= What the task asks =
Across these entries, count the lines holding the string "conversation"; the number is the whole answer.

(Collected data entries)
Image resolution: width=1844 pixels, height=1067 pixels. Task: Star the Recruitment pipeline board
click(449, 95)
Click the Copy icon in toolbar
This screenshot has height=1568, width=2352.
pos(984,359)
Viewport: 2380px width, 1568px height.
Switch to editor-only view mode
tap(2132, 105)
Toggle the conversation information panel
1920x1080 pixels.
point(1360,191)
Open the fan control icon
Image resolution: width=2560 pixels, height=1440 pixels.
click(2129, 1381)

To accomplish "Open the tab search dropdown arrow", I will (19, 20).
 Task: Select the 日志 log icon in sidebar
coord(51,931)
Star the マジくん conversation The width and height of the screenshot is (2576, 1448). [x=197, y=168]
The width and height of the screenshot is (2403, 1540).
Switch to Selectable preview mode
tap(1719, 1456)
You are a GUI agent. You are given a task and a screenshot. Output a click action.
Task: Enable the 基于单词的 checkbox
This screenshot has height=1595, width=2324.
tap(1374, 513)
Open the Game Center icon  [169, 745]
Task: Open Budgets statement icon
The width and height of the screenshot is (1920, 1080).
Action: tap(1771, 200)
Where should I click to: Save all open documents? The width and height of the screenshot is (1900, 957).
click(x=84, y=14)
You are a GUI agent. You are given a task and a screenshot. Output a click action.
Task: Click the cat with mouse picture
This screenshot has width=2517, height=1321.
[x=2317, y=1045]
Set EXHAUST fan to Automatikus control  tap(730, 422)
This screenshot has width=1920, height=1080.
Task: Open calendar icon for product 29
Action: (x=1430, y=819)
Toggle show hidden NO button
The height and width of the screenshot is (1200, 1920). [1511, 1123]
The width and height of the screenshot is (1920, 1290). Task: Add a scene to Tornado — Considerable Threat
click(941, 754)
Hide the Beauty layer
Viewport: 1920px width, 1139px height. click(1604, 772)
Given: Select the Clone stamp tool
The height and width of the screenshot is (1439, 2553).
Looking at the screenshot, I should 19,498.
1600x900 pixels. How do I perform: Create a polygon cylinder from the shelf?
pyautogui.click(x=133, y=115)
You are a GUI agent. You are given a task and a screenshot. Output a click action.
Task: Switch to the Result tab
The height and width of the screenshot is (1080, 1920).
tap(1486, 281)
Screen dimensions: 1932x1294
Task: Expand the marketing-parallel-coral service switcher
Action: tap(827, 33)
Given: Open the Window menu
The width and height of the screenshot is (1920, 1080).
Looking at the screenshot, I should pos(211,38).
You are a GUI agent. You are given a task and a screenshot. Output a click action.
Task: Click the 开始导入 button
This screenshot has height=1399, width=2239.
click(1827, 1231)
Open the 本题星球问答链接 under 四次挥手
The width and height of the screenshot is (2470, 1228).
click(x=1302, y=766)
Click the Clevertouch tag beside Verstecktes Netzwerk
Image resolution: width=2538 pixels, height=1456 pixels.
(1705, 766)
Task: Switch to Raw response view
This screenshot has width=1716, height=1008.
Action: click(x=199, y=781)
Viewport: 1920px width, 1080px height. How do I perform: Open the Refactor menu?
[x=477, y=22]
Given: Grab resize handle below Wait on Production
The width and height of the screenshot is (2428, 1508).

= Answer =
2